District Court, E. D. Pennsylvania.

July 21, 1882.

1. ADMIRALTY— COLLISION— BURDEN OF PROOF.

Where a vessel having the right of way is Injured by a collision, the burden of proof is upon the other vessel to show proper care; and if the testimony of her witnesses is contradicted, and is in conflict with the probabilities of the case, a decree will be entered against her.

2. SAME—LOOKOUT—STEWARD.

It is doubtful whether a steward is a competent lookout, but he certainly is not when his attention is divided between such duty and the duties belonging to his employment as steward.

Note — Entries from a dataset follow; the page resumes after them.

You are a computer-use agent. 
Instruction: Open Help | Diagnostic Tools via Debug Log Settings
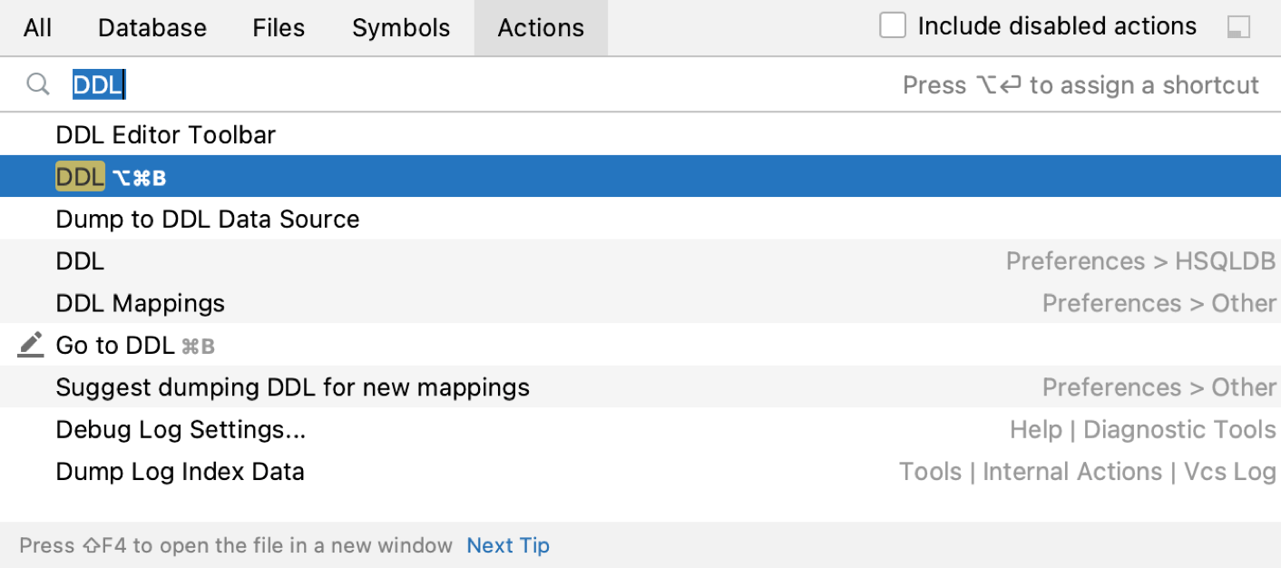(1142, 428)
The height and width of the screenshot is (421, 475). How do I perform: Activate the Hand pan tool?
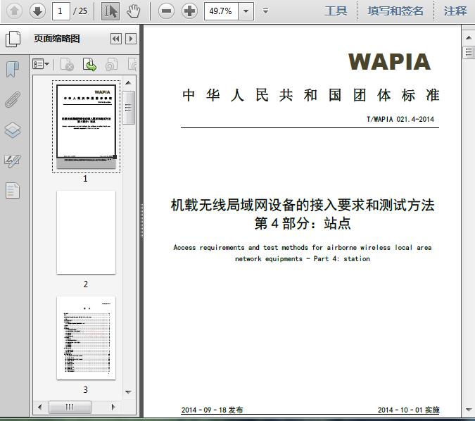coord(133,11)
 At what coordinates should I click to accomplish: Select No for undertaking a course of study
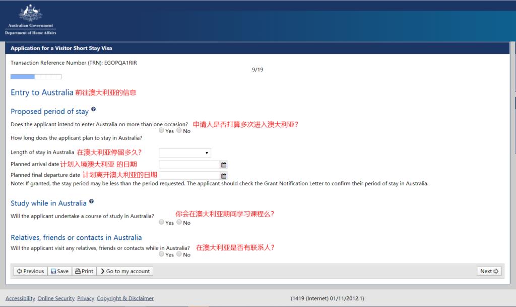point(178,222)
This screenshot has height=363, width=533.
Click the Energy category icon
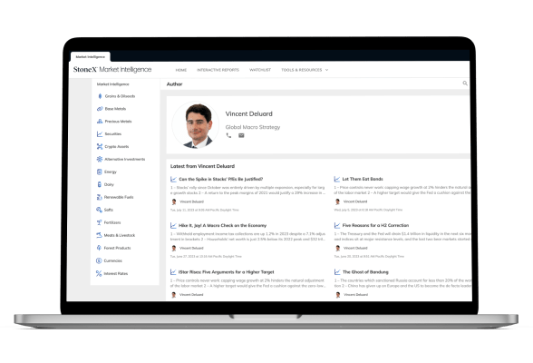[100, 172]
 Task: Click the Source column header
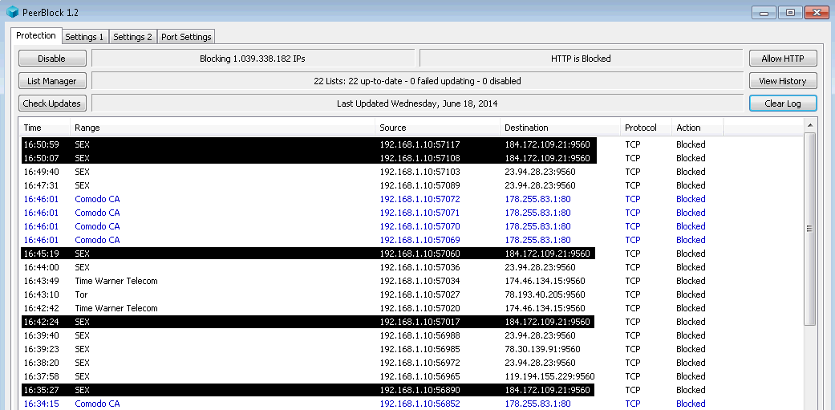(437, 128)
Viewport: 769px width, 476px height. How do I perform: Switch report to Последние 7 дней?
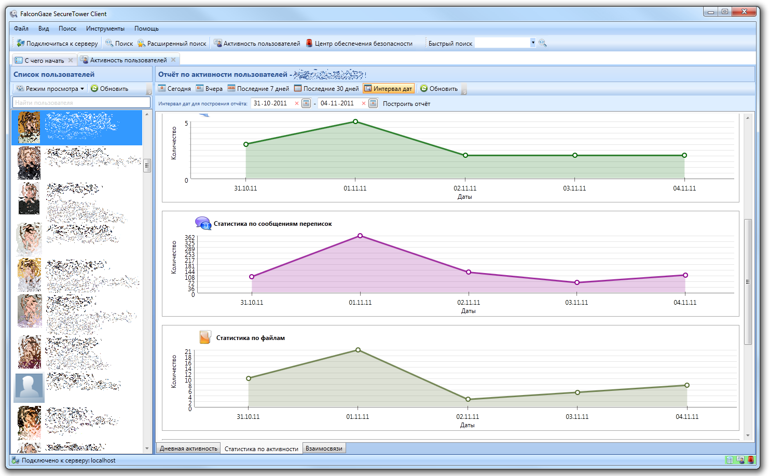[258, 89]
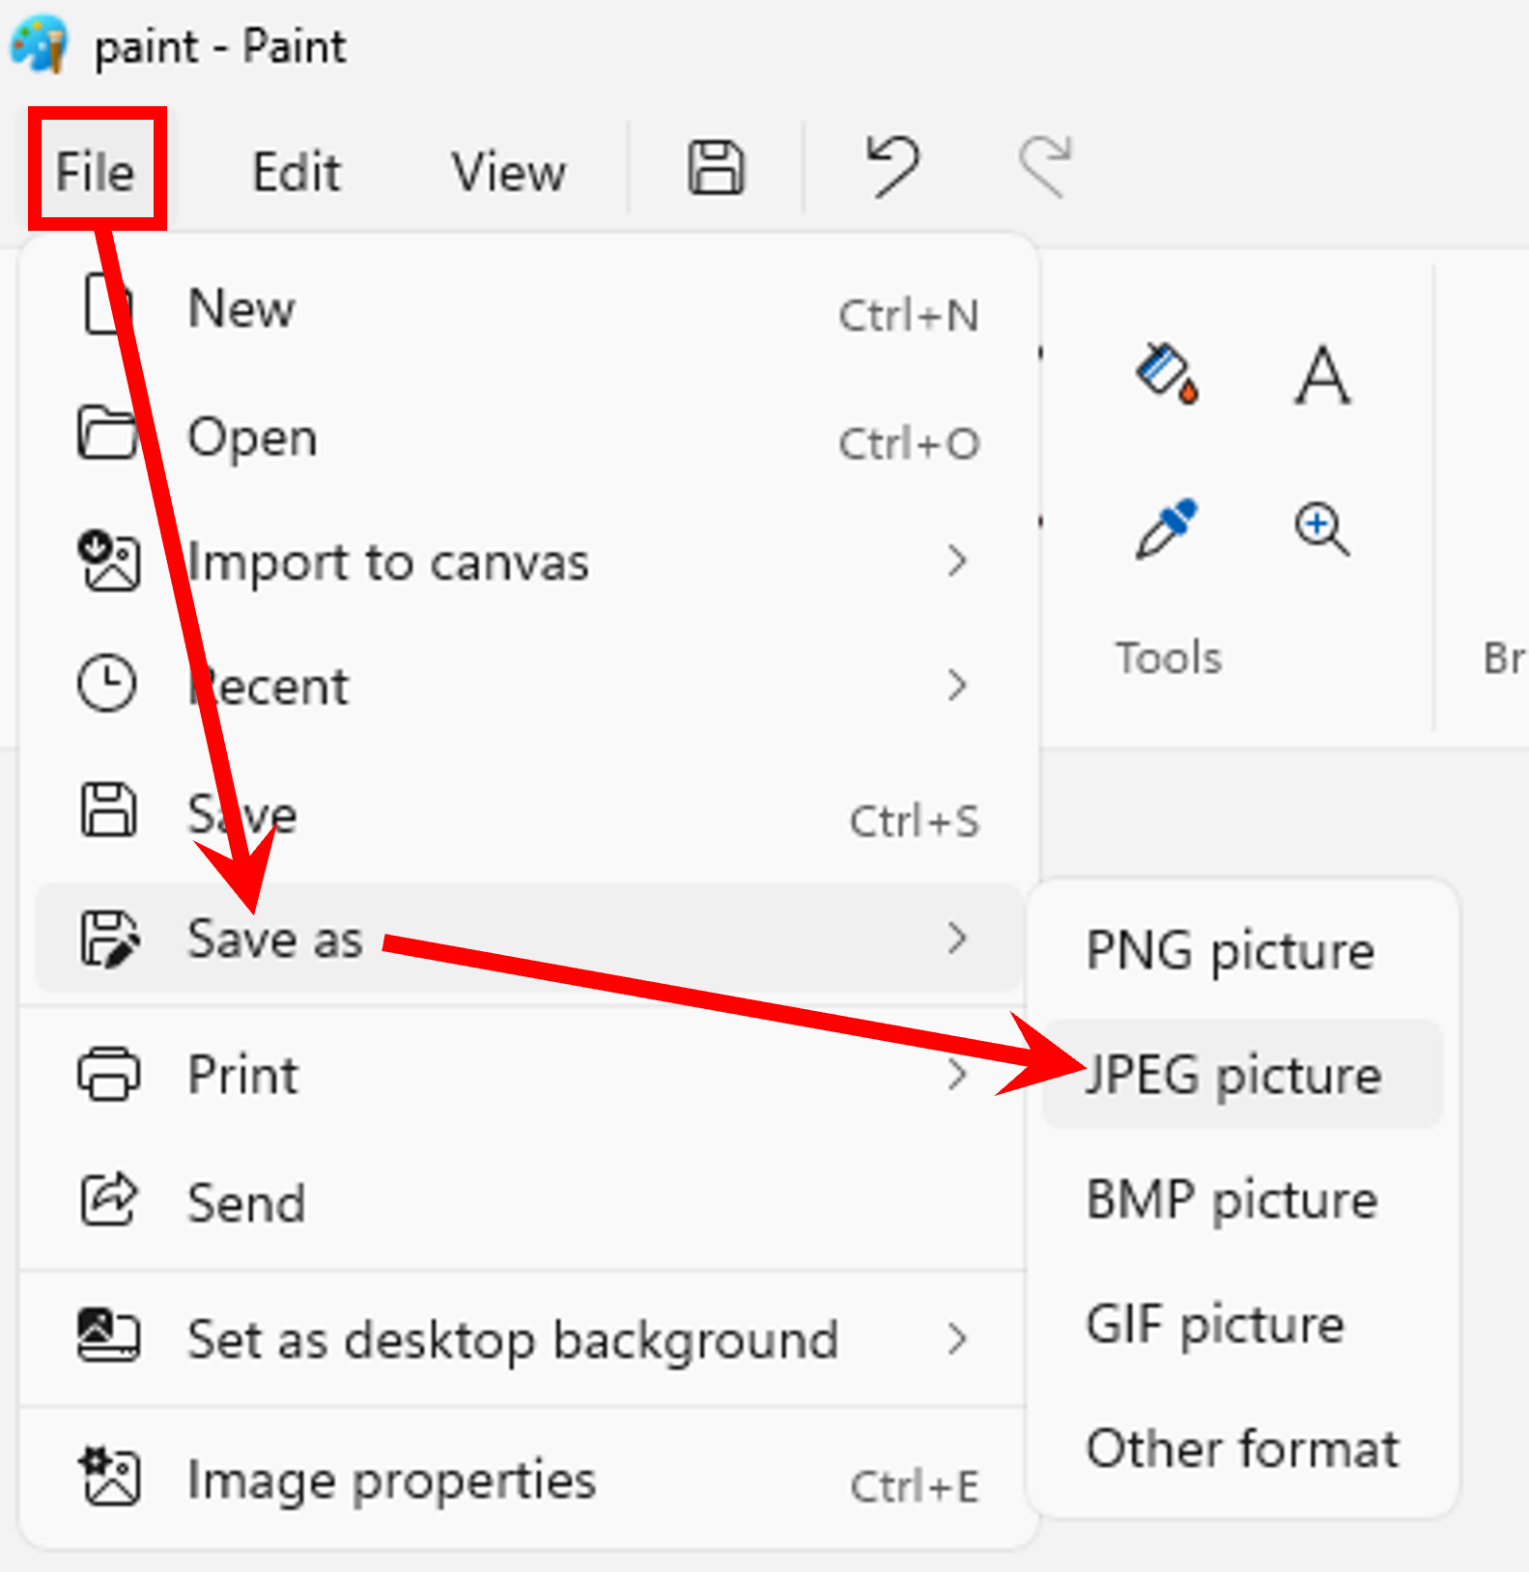Select the Magnifier zoom tool
The image size is (1529, 1572).
coord(1321,529)
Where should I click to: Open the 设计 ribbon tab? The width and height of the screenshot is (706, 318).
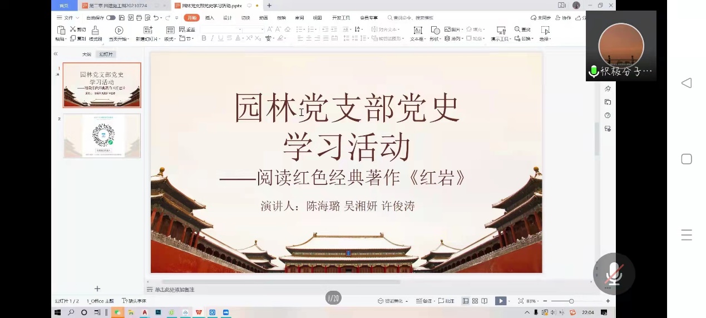tap(228, 18)
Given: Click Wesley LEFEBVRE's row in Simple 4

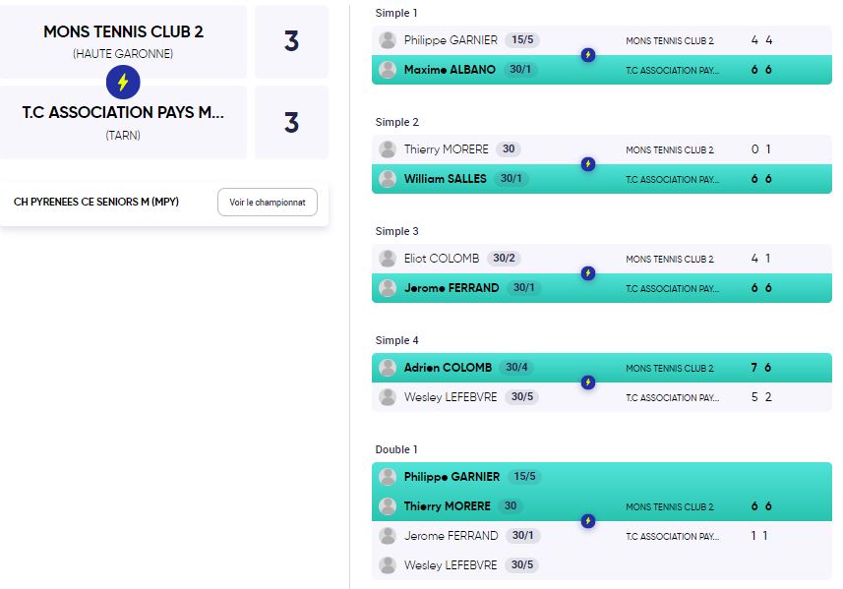Looking at the screenshot, I should tap(602, 397).
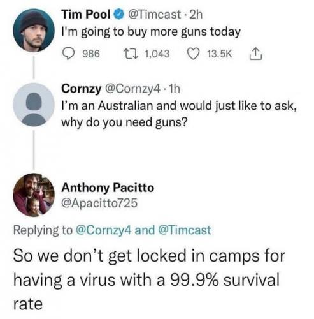This screenshot has width=314, height=319.
Task: Open Tim Pool's profile picture
Action: coord(34,30)
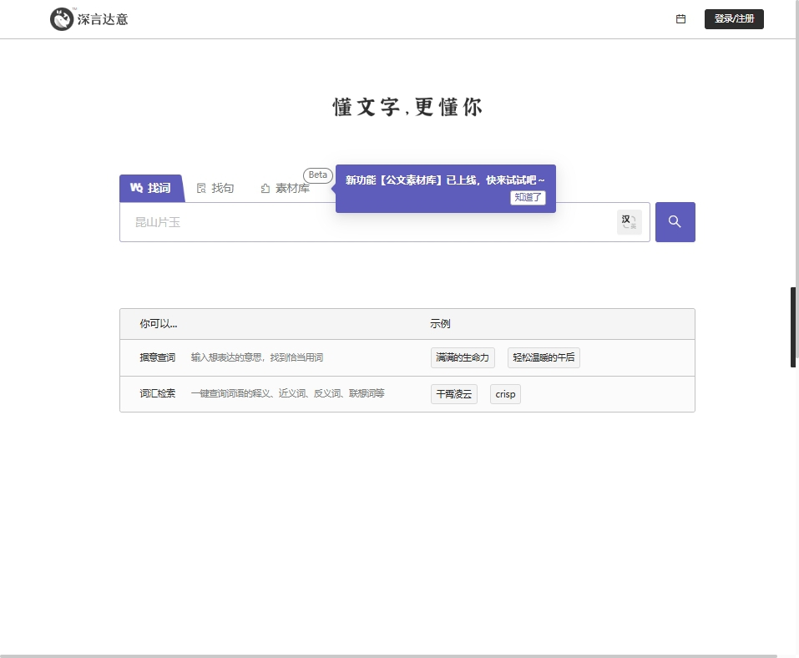Click the horizontal scrollbar at bottom
This screenshot has height=658, width=799.
coord(388,655)

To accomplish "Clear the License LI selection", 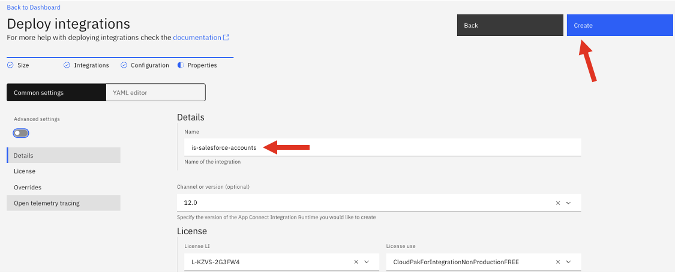I will (356, 262).
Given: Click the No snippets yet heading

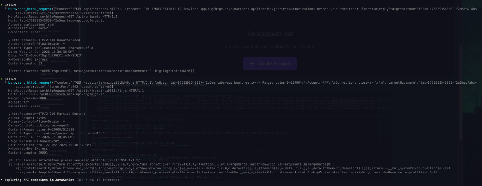Looking at the screenshot, I should pyautogui.click(x=270, y=34).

Libel by the owners of the schooner William Marshall against the schooner Bessie Morris to recover damages for injuries caused by a collision. The facts were as follows:

About noon on August 6, 1881, the Marshall, bound to Boston with a cargo of coal, was beating down the Delaware river, and when on a port tack about mid-channel collided with the Morris, which was sailing up the river light, with the wind free and directly astern. On the Morris the only man forward of the wheel was the steward, who was about half-way between the foremast and mainmast and between the cabin and forecastle, in which the officers and men respectively were at dinner, he being in that position to answer their calls and wait on the tables. Libelants claimed that the collision was caused by the fact that there was an insufficient lookout kept on the Morris; that the approach of the Marshall was not reported until the vessels were close together; and that then the Morris, instead of passing under the stern of the Marshall, ported her wheel and came across the latter's bows. The respondents claimed that the collision was caused by the Marshall, when: on her star board tack in mid-channel, and only about 200 feet from the Morris, suddenly, and without necessity, tacking and coming across the latter's bows on the port tack.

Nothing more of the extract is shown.